By Andrew Marder

Here’s the hard truth – most great ideas don’t turn into great businesses. My plan for a coffee mug with a built-in pedometer? Dead on arrival. And yet man buns are still popular – what a world.

According to the US Small Business Administration, about half of all businesses still fail within the first five years. It’s not for lack of good ideas or ability, either. Businesses usually fail because they’re poorly planned or executed.

If 2017 is the year for your business to spring into being, here are five tips that should help you live to celebrate your fifth anniversary.

Do your market research

It doesn’t matter how much your mother loves your product. It doesn’t matter that your roommate would totally buy it. If you want to see the fun side of five years, you’re going to have to sell to the general public.

Before you sink your savings or a massive bank loan into an idea, go out there and vet it.

Ideally, you’ll interview potential buyers to get some real insight into why they would or wouldn’t want the product, how much they would be willing to pay for it, and when they would expect to buy it. You want to know these people inside and out.

If you can’t manage the interviews, run $500 worth of Facebook ads for your nonexistent product. Send people over to a ‘coming soon’ website and see who clicks. You might be surprised to find that your app for single moms is actually more popular with married, empty nesters.

Let the market tell you if your idea has value.

1. Build your Minimum Viable Product (MVP)

Once you know you’re idea has legs, get it up and running as quickly as possible. Having a product that you can sell or giveaway means having more information about your customers and what they want.

Hack together whatever you can, take it to parties, let people break it, write down everything they do, then go home and make it better.

Businesses that make the perfect the enemy of the good don’t stick around long enough to see either.
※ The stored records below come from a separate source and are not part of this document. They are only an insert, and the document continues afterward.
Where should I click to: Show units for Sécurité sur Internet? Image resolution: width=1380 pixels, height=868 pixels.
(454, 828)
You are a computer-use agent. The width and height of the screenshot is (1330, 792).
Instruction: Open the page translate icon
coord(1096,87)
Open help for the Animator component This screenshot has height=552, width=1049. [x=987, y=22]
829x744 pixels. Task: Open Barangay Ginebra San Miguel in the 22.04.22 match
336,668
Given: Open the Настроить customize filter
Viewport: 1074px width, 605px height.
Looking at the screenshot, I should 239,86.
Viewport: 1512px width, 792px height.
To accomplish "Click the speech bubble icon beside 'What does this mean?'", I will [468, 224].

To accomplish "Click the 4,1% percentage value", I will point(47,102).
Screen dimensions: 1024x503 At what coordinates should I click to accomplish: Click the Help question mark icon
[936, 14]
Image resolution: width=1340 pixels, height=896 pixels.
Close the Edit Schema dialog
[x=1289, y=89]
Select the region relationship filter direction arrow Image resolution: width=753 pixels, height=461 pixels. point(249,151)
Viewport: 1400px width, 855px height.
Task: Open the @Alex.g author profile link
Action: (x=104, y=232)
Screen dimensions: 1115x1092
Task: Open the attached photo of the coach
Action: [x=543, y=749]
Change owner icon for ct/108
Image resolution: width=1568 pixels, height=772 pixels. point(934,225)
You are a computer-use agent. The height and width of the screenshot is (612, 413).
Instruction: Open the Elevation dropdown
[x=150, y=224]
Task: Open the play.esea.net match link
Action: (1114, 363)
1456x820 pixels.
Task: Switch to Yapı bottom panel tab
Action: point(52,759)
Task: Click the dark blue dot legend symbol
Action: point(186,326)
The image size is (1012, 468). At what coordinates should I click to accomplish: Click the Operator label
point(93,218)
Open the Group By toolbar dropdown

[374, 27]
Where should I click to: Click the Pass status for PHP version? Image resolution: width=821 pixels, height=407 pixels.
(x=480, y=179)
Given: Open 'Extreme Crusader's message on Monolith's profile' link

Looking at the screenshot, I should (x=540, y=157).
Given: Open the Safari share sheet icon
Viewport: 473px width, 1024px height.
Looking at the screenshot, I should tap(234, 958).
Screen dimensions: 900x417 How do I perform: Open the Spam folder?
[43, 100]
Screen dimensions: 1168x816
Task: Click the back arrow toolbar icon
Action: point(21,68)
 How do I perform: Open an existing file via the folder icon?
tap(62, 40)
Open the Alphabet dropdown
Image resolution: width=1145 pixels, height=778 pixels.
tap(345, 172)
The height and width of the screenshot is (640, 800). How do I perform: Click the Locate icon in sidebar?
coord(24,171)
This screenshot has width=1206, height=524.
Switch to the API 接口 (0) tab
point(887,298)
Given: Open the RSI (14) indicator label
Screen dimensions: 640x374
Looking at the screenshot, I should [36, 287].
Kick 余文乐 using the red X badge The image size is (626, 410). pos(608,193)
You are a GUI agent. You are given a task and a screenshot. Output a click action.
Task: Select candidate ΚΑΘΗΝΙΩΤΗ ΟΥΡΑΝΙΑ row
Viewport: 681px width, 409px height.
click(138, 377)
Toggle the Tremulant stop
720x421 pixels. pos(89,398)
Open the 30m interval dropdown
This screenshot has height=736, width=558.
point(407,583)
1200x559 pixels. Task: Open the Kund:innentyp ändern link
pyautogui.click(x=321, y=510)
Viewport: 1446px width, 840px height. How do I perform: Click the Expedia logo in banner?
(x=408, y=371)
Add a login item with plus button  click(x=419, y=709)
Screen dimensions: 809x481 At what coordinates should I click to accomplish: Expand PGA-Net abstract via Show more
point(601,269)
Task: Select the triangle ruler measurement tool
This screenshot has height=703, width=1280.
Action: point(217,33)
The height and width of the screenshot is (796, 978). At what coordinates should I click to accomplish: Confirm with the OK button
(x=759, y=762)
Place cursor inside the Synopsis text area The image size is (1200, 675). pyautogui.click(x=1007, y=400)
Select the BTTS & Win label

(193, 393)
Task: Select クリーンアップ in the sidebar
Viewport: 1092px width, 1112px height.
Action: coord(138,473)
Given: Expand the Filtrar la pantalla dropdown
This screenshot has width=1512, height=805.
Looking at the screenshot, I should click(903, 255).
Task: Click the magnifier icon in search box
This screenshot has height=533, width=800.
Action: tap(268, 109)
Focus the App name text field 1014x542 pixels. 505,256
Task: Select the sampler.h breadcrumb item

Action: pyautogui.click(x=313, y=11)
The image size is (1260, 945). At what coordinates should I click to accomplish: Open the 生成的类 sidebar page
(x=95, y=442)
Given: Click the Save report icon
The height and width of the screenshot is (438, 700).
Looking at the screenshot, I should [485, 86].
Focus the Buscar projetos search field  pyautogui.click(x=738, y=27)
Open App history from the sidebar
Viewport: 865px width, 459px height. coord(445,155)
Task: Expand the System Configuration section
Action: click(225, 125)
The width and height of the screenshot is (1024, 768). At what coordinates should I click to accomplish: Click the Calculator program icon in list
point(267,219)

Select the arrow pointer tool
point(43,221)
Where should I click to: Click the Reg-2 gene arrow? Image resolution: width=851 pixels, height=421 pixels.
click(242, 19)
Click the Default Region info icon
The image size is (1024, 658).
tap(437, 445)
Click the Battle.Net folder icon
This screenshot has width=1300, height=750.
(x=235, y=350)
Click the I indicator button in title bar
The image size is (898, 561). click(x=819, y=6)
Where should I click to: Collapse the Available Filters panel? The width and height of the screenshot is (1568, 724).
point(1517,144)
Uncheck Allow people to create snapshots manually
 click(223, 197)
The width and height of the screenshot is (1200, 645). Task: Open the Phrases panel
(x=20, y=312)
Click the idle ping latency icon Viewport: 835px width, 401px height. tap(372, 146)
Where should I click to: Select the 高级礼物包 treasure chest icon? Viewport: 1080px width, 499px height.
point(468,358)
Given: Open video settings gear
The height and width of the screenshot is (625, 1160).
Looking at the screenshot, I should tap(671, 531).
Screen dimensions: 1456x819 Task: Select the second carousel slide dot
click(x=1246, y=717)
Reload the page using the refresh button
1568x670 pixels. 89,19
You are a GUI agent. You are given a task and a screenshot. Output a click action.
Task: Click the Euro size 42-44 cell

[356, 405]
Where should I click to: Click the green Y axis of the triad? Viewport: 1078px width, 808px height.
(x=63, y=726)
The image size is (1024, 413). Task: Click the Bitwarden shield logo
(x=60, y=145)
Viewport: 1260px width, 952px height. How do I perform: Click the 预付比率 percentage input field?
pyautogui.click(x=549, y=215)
Make a good MVP, iterate on it, and keep working toward the best.

2. Use contractors when you’re getting started

Full-time employees come with plenty of benefits. They build a company culture, dedicate themselves to the success of the business, and can become founders and owners over time.

Hiring people is expensive, though, and full-time employees come with lots of extra costs – office space, food reimbursements, health care, retirement plans, massive house parties featuring the slightly overpriced stylings of DJ Smoldyface.

Contractors can help you get your MVP off the ground so that you can stabilize the business for long-term success. If they end up being incredible assets, you can hire them once you’ve got a revenue stream in place.

Keep costs in mind and run the tightest ship you possibly can.

3. Embrace free tech

No matter what kind of business you’re building, you’re going to need some business software. Accounting, collaboration, project management, and customer relationship management (CRM) solutions all come in excellent free flavors.

Keep your eye on minimizing costs at all times and hunt down the free solutions that fit your needs. Many of today’s systems offer free options for single users or small teams, then scaling up as your business grows.

You don’t get bonus points for going out of business with an awesome portfolio of business tech – you’re just a different kind of broke.

4. Find a support group

You’re quitting a job, switching careers, spending your savings, borrowing new cash, and just generally going out on a limb. Your Aunt Tilda is going to think you’ve lost the plot. Your colleagues are going to try to talk you out of it. It’s going to be difficult to keep a positive outlook on the world.

Find someone – or a group of someones, preferably – to act as a safety net. Find someone who’ll say, “I’m so proud of you” even when it looks like you’re failing. Find a fellow go-getter that will spur you on to new heights.

Being an entrepreneur can be terrifying and lonely, so have a network in place to keep you on the right path.

5. Make 2017 your year

So much is changing in the world that there’s ample space for new ideas, new products, and new services. 2017 can be the year that you put working for the man behind you.

Take that idea and run with it – after you’ve laid out a detailed running plan. If you keep your wits about you, plan for the worst, and hope for the best, you’ll be well positioned to start 2018 as a successful business owner.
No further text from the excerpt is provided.